Unfortunately the love we had had as a young couple starting out faded.  It was a steady affection that replaced it but that too seemed to go when he had the strokes.  A lot of stroke sufferers cannot express the love they feel (if indeed they do feel it) and that applied to Ray, he could not express love from 1999 on except under certain circumstances.  For a small grandchild, or his kid sister, for an old neighbour or friend who he held dear Ray would have that soft smile on his face.  But not for me.  I was his wife, looking after him was my duty. How I envied those people whose partner was one who expressed affection and did give him/her a squeeze, a quick kiss, some sign of affection beyond what I lived with.

But by nature Ray was kind so people outside of our marriage did see his kindness as love. I did sometimes.  At times I could see that he wanted to do something for me, he had when he had been healthy.  He always, when he was healthy, questioned why he should ever have to say he loved me when of course he showed that he did in so many different ways, didn't he?  I had to admit that was so.  Replacing a washer in a tape  - I did it because I love you.  Putting new wire on the clothesline - I did it because I love you.  Mowing the grass before it gets knee high - I did it because I love you.  I know many, many women suffer this with their husband too whether they are sick or well, that incapacity to say what they actually feel in the way their partner needs to hear it.
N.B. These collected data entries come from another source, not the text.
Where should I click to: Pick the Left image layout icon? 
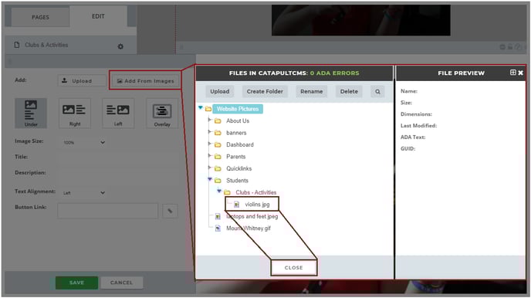click(x=118, y=113)
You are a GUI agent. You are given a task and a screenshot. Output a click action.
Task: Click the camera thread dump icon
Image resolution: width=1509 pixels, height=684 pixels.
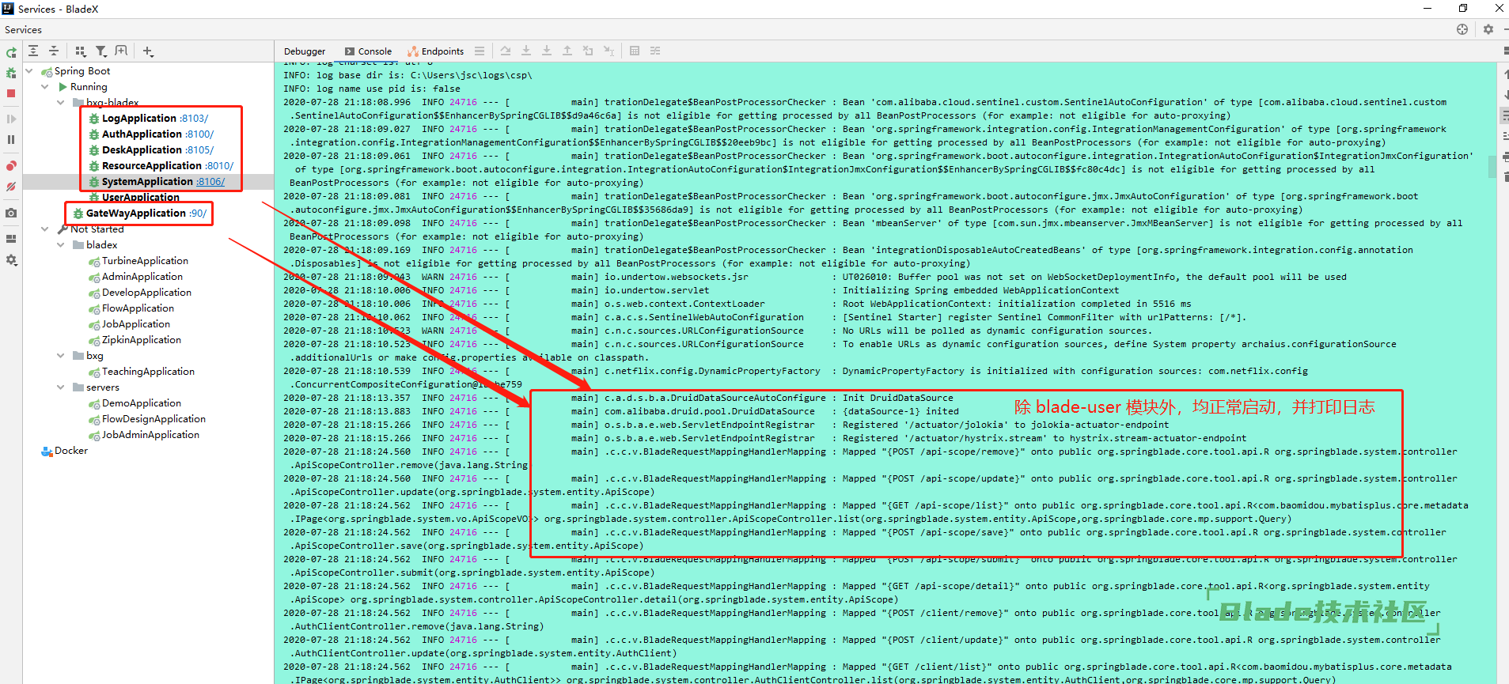[x=11, y=213]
So to show my super love for him I did the very best I could do for him.  I was faithful, loyal, kind and protective,  I was good to our children, good to his family as well as mine, good to the friends he had accumulated, if they liked him I held onto them.  I planned our holidays so we could meet up with them, I wrote letters to them, I phoned them on their birthdays and at Christmas time.  I thought that was what a good wife did. I guess that is why over 200 people attended his funeral.
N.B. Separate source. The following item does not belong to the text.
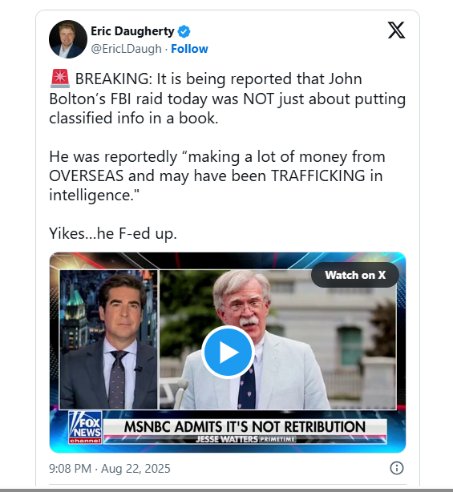Click the man in white suit panel
The width and height of the screenshot is (453, 492).
coord(278,340)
And so in being Ray's wife I lost myself.  I still looked like the Sue who everyone knew, I had the same smile as she did but something inside me was dying.  I was too much focused on Ray and his needs and very little on my own needs.  I think that is why when Ray died I did not recover in the way everyone had expected.  I really didn't know who I was if I was not Ray's caregiver.  Who was this woman who had given up so much to look after an invalid husband when that invalid husband had gone?  I think firstly I mourned for the Ray I once knew, then the  life that we had shared, then the new life I had built as a caregiver and finally the marriage that had died somewhere along the way. There were so many broken building blocks my life looked to me like a pile of rubble.
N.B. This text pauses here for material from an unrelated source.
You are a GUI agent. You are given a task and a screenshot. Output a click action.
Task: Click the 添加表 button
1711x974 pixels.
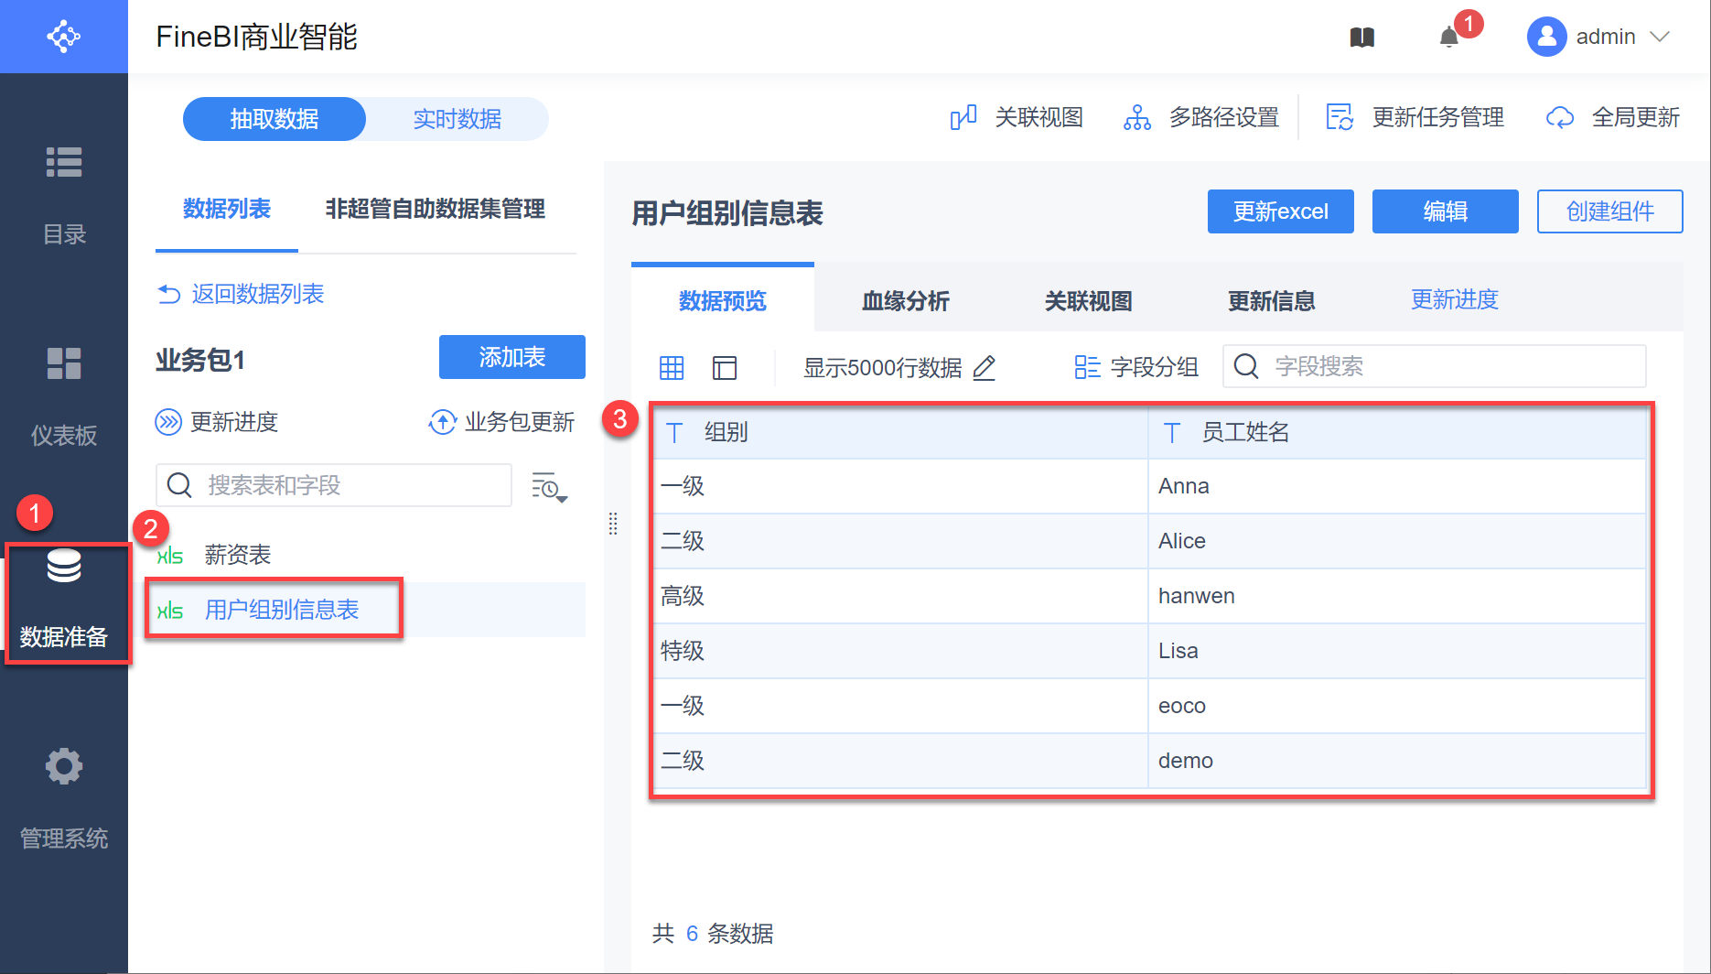(x=511, y=357)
I still mourn.  Now it is for the things we were going to do, the future that we had left until we retired.  Ray was very big on that.  It was I who suggested that we do as much travelling as we could afford to and then leave the rest until our retirement, Ray would have left it all till then and so I do have some memories of us traveling together. I have the pics of us in England, the ten day trip on the Continent, the bus tours we took for a few years.  They are lovely memories and I am so pleased we did what we did. I mourn for the circumstances that led to his death, that long, long goodbye, particularly with a mind clouded by the dementia at the end. The "till death us do part" turned into "till extreme invalidity do us part". I was not even there when he died, on the way back to the nursing home as I had gone home to have a shower, but not actually there.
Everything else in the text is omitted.